I believe that each person has his/her own personal mission in this life and that we should be tailoring individual education to meet the child, not tailoring the child to meet a generic, predetermined information set. Is that hard to do? Yes! But no harder than cramming all the square peg children into round education holes.
Can you imagine if you had been allowed in your education to spend as much time as you wanted on something you felt passionate about? What if you were profoundly interested in learning about how to build things and you got to read and practice building things to your heart's content?
And then you realized that if you wanted to build cooler things you needed to learn some math and science. So you had an internally motivating reason to learn math and science. Would you learn math and science more efficiently? Absolutely! Are you going to spend your free time learning about it? Yep. Are you going to retain the information you learn? Of course. You have a reason that you are passionate about that will keep you learning and progressing. And my opinion is that if you have a passion about building it is because God gave you that passion because it would help you fulfill your life's mission and purpose.
Am I against public schooling? No! I am against the idea that everyone should be forced to have the same education and I am against the government determining what my children need to learn. I am infinitely more concerned with the long-term good of my children than anyone in any government, any school official, or any teacher. If parents are committed to providing the best education for their children and determine that public school isn't best for them, they should have the flexibility to take their children where they believe they will obtain the best schooling.

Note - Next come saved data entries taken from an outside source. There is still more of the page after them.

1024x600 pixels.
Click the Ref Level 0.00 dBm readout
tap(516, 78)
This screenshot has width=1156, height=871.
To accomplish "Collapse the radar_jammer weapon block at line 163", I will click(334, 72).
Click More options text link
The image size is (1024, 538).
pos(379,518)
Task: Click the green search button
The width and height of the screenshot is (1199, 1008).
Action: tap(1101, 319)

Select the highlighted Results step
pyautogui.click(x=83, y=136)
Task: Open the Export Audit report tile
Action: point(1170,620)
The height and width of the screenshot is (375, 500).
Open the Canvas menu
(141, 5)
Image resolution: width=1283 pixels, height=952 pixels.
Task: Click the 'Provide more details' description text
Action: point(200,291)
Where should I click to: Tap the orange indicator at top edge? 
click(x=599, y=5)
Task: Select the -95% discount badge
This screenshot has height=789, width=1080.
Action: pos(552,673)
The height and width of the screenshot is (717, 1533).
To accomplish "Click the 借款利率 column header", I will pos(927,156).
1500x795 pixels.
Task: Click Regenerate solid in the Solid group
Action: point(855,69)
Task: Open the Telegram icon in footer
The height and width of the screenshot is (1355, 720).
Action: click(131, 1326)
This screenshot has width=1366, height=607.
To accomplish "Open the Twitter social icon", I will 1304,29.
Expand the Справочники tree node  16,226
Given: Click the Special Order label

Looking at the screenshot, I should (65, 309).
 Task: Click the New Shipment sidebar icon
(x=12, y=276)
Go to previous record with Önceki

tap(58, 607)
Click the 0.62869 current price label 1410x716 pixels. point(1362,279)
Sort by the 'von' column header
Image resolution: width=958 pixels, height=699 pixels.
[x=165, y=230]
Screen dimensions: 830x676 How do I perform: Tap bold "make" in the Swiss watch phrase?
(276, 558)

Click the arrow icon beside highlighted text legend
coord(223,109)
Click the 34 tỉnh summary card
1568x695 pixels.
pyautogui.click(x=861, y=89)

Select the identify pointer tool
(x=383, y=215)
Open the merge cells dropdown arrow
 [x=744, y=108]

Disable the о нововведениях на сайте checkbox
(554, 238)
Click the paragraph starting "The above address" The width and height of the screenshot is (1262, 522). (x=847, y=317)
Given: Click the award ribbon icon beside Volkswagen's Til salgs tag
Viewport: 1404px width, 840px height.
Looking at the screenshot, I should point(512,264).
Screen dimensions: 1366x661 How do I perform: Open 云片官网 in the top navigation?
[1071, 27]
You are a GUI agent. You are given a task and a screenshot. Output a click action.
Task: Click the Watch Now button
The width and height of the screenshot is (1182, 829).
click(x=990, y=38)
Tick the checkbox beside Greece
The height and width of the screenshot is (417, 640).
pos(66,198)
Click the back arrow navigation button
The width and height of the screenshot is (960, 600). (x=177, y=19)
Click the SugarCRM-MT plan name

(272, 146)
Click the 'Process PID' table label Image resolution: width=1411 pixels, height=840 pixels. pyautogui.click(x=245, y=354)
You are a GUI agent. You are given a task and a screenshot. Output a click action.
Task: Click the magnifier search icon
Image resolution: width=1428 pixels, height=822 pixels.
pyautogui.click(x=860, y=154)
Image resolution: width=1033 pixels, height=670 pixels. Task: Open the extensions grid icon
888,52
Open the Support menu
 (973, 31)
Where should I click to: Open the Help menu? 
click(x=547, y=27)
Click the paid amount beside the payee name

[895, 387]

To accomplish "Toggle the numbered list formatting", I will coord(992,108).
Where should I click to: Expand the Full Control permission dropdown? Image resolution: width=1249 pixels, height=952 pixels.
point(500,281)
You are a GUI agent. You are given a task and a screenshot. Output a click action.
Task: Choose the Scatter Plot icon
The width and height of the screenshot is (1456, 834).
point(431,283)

Our current public education system isn't working for everyone. I'll bet right now you can think of at least a couple of kids who don't fit the public education mold. Charter schools are popping up all over the country and home educating and online schooling are becoming more and more popular options because people need more flexibility for their kids to receive a quality education without being damaged for life. Back to square pegs and round holes. Public education is a wonderful option for so many people, but not for everyone.
Tuesday, March 13, 2012
Home Schooling Our Kids
I was recently asked by a friend about home schooling. The following is what I wrote to her, so I thought I'd go ahead and post it here in case anyone else wanted to know my thoughts.
I am homeschooling Alex (8) and Ashlie (13) right now (and Avery, too, I guess!). I agreed to let Olivia (11) go back to school for 6th grade, but next year I'll keep them all home. The primary reason I sent Olivia back for 6th grade is because I had promised Alex he would have a year for just him because he was jealous that Olivia had a year at home and he had to go to school.
The changes in my children when they've been at home for schooling has been so remarkable that I can't rightly justify sending them back to public schools. We are all thriving this way.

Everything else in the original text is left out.